Pero Karl Popper no era idiota, era una de las mentes más agudas de su generación. Entonces, aún admitiendo que su lectura de La República es incorrecta, al menos se debe concluir que es un texto con altas barreras de entrada, que requiere una intensa mediación para ser entendido. Así que, además de su ya pesada lectura, para empezar a hablar habría que depositar obras como La ciudad y el hombre (1964) de Strauss -donde defiende la idea de que La República es realmente una cura contra la ambición de poder – o el tercer volumen de Orden e Historia (1958) de Voegelin. En conclusión, es mejor no empezar con Platón.

¿Por dónde empezar, entonces? ¿Qué texto tiene menos barreras de entrada y nos enseña mejor a entender la política? Las Historias de Herodoto y Tucídides, en mi opinión, son las mejores candidatas. Ello, porque son, precisamente, textos que contienen tesis políticas, pero que se desarrollan a partir del examen de hechos reales: la guerra contra los persas (o guerras médicas), la primera, y la guerra del Peloponeso, la segunda. En ambos casos, además, la principal advertencia se centra en la tendencia humana al exceso, al exceso (la famosa “hybris”), que ciega a las personas sobre sus propias debilidades y límites, provocando que su arrogancia les lleve al precipicio.

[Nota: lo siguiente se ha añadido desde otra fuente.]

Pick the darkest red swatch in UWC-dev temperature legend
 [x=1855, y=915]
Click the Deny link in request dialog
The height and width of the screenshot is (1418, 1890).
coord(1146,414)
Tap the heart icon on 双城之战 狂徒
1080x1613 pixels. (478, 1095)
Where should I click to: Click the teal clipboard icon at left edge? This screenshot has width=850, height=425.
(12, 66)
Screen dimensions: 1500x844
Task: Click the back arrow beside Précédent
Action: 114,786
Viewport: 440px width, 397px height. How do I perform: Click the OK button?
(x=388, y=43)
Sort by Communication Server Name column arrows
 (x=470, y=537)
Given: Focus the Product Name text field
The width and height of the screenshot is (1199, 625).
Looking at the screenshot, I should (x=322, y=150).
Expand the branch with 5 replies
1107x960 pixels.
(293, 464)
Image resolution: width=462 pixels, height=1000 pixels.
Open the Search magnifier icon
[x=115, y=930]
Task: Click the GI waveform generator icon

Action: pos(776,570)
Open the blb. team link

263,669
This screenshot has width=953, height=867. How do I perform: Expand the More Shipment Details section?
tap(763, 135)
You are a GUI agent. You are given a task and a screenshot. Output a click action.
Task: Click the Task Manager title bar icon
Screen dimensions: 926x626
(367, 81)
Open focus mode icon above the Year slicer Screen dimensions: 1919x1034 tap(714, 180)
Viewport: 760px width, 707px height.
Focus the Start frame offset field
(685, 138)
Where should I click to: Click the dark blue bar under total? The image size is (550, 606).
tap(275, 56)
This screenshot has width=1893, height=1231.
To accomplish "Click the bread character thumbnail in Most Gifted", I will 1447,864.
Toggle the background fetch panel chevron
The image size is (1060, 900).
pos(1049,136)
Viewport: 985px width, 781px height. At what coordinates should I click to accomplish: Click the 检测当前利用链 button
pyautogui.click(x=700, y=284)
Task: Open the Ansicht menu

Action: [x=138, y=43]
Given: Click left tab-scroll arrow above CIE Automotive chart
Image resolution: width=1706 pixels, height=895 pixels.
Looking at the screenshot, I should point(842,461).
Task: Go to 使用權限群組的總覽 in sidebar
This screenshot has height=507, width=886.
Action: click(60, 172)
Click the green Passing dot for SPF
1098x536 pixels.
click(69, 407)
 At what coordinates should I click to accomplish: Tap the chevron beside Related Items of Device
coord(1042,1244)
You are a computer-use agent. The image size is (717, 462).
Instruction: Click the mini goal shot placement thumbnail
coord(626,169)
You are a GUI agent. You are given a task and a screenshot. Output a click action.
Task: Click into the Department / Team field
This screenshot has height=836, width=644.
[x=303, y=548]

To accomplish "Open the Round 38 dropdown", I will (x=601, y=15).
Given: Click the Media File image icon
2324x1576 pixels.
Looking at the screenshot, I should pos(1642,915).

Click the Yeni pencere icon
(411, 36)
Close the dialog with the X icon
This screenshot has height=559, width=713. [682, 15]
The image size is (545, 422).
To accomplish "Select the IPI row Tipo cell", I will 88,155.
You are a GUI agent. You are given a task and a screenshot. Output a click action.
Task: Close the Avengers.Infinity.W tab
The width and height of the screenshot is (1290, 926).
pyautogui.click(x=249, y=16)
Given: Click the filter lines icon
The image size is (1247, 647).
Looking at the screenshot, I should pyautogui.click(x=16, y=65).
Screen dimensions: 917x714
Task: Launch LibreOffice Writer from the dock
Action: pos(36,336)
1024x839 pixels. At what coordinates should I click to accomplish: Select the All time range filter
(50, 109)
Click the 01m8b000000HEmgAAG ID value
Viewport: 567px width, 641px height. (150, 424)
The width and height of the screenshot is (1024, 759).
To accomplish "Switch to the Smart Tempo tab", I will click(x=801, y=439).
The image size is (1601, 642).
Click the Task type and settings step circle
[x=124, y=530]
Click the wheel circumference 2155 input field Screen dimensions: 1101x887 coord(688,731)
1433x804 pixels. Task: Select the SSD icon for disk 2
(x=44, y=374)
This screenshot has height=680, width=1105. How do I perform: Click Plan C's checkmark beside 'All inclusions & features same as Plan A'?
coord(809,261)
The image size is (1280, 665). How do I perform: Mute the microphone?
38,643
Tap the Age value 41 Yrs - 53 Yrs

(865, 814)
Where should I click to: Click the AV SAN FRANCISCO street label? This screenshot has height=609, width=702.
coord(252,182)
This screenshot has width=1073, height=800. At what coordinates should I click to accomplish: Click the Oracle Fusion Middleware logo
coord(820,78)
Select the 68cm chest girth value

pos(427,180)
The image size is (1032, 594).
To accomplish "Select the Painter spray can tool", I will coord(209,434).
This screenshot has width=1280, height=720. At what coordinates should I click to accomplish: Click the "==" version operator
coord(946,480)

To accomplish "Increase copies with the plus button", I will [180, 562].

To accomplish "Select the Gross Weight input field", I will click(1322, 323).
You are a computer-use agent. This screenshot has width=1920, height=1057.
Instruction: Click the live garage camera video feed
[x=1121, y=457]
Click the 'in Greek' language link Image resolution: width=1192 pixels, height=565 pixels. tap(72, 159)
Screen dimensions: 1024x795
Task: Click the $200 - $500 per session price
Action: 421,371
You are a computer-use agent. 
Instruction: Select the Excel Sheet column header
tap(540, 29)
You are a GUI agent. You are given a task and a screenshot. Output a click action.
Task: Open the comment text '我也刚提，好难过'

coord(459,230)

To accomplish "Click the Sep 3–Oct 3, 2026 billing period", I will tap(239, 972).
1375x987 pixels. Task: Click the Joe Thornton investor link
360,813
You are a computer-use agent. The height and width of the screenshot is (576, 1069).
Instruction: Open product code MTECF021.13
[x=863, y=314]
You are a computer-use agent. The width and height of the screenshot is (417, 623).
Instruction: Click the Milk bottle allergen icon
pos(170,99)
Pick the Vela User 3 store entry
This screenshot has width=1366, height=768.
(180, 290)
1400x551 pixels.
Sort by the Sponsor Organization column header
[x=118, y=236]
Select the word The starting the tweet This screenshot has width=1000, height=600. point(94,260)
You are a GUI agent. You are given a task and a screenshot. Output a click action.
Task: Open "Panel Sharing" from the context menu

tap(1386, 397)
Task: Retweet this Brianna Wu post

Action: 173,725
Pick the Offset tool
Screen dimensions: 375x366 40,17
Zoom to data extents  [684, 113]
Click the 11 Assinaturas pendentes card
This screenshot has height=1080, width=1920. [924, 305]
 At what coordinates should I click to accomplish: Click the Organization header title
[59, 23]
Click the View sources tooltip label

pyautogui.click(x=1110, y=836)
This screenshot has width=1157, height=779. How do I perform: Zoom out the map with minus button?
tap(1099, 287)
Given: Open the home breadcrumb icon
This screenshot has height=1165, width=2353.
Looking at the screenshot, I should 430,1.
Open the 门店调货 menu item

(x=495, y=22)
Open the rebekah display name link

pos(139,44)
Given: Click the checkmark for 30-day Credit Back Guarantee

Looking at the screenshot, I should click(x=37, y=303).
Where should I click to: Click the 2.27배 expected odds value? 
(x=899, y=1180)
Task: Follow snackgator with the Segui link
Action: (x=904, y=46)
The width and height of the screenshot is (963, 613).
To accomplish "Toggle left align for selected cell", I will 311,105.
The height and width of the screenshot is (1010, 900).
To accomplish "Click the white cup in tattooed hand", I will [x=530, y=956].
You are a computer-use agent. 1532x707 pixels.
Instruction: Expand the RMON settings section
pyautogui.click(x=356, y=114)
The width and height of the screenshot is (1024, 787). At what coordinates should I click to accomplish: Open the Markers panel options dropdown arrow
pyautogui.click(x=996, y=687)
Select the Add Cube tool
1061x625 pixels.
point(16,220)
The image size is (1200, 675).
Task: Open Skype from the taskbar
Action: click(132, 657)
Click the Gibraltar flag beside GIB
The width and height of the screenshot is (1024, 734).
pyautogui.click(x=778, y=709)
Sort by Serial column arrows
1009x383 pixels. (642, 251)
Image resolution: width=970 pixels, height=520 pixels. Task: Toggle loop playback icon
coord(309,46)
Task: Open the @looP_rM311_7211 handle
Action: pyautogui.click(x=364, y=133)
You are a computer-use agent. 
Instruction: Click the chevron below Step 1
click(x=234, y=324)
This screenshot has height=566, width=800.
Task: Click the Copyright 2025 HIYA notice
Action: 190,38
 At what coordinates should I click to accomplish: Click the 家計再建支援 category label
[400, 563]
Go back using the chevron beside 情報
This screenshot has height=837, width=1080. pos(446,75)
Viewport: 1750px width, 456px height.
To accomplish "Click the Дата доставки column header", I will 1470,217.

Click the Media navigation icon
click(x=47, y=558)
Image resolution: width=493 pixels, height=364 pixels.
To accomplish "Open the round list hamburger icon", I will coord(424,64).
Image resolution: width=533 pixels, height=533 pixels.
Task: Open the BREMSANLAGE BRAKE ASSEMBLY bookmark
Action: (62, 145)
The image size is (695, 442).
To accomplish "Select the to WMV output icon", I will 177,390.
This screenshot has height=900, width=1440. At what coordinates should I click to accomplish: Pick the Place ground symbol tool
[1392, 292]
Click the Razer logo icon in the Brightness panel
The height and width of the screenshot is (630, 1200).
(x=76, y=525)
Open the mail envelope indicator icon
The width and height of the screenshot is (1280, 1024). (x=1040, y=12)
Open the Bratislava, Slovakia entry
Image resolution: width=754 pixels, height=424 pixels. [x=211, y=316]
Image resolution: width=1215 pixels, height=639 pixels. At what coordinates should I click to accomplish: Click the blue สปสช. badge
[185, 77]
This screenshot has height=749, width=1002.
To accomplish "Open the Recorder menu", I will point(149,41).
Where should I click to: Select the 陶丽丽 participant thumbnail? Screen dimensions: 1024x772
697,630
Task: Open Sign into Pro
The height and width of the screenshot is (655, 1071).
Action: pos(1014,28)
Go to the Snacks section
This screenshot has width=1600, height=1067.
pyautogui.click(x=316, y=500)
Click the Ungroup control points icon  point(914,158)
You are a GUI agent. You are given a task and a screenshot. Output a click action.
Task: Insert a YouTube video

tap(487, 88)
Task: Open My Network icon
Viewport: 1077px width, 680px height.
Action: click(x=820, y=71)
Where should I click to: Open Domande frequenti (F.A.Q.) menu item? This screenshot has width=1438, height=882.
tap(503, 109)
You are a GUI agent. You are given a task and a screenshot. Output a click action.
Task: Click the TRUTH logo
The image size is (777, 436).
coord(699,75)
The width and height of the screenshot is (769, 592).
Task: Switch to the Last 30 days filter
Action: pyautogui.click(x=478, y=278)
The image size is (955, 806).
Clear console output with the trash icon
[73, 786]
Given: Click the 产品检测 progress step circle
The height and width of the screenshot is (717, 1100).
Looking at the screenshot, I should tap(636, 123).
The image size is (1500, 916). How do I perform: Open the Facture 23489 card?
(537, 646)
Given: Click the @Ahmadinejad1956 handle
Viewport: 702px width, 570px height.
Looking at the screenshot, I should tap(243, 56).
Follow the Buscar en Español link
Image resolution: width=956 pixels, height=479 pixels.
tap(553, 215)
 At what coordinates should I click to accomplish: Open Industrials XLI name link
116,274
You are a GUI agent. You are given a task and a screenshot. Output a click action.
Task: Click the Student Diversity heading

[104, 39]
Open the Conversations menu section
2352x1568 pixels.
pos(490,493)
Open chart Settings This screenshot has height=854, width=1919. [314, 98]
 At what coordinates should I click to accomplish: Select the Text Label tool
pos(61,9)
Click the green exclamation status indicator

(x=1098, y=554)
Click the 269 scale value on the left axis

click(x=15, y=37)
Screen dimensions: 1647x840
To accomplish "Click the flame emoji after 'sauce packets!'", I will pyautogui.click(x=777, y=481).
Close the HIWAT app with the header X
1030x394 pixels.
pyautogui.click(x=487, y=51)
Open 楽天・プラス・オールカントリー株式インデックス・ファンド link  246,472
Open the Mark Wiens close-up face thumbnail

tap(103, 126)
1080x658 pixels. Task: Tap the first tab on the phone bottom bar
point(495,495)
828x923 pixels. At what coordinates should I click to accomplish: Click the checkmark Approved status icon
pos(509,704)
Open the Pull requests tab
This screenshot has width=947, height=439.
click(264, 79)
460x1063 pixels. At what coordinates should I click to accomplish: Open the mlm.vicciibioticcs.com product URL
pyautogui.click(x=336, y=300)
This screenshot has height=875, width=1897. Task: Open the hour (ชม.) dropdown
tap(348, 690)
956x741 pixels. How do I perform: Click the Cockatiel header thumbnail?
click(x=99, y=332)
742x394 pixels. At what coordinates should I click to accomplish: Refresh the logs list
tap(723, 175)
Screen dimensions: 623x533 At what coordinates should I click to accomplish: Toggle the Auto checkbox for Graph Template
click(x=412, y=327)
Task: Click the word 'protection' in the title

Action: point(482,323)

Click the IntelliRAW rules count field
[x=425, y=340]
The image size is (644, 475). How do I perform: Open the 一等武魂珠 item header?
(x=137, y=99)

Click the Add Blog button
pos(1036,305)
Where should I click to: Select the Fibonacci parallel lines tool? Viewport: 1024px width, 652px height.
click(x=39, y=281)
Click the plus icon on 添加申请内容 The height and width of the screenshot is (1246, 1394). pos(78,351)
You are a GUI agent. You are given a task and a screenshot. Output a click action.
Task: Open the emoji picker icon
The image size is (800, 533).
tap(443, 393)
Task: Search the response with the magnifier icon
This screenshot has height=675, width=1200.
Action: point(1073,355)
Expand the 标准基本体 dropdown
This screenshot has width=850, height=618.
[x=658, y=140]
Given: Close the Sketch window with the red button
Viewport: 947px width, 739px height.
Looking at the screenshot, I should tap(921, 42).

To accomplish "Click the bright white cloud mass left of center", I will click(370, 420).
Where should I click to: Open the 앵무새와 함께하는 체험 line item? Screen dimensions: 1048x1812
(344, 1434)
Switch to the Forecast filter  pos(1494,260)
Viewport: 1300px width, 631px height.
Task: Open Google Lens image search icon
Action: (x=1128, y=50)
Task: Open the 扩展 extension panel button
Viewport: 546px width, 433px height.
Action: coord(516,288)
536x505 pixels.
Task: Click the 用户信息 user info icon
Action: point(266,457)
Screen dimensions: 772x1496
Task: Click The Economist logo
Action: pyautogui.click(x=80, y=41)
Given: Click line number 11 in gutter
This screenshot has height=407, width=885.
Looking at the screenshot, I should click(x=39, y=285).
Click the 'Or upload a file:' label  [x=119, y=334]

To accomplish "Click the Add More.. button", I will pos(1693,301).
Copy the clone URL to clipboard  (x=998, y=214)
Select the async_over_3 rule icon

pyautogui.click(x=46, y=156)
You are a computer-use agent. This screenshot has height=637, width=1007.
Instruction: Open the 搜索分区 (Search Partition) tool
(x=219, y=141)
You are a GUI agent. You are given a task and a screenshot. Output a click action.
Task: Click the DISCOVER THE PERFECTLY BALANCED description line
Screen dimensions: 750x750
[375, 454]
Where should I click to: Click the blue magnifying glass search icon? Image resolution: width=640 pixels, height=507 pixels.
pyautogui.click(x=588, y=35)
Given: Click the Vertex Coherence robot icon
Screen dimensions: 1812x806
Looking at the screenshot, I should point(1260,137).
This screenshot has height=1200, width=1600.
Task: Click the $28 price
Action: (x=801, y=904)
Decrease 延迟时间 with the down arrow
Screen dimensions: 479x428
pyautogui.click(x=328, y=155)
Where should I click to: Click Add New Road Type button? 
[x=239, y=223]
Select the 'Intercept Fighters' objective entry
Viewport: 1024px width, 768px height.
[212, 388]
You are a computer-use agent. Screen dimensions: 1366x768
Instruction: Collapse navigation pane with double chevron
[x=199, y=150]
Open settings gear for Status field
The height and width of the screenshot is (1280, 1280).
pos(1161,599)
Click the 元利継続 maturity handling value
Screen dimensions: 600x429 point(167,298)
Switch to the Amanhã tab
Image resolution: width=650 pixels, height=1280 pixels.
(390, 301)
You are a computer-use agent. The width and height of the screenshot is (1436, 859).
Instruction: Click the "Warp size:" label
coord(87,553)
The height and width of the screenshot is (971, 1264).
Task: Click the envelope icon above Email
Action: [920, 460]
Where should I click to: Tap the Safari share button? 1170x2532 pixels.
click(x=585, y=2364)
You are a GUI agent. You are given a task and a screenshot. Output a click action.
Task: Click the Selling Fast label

En otras palabras, son libros sobre cómo los seres humanos, cuando las cosas parecen irles bien individual o colectivamente, tienden a irse por su cuenta. Esto, contado a través de la tragedia de la democracia ateniense, que de ser la heroína de la película contra los persas en Maratón y Salamina, se convierte en un poder imperial cínico, arrogante y abusivo, que finalmente es humillado y derrotado por Esparta. . ¡Qué terrible la distancia entre el discurso fúnebre de Pericles y el famoso diálogo de los melianos!

No se me ocurre nada mejor para meterme en política que estas advertencias sobre el desmesura, complementadas con la disciplina incisiva y honesta de la mirada de Tucídides. La historia antigua, como ha destacado la historiadora Catalina Balmaceda, es fundamental para llegar a ser inteligente (y es terrible que sea despreciada y abandonada en nuestras aulas). Por lo demás, todo chileno contemporáneo ha tenido oportunidad de observar los excesos de la soberbia y las caídas a que conduce, así como las virtudes de la templanza. La distancia entre el desastre ególatra de la Convención y los silenciosos logros de la Comisión de Expertos así lo refleja.

Finalmente, leyendo a Herodoto y Tucídides, se comprende la desconfianza que sienten Sócrates -que luchó en el Peloponeso- y sus herederos intelectuales por la democracia de Atenas, así como la seducción que ejerce Esparta en sus miradas. Democracia ateniense cuyo ideal, corregido por los esfuerzos y reveses de dos siglos y medio de democracias modernas, sigue inspirando nuestras constituciones y nuestra vida política. Y seducción espartana que, no pocas veces, reaparece cuando vamos a la arista.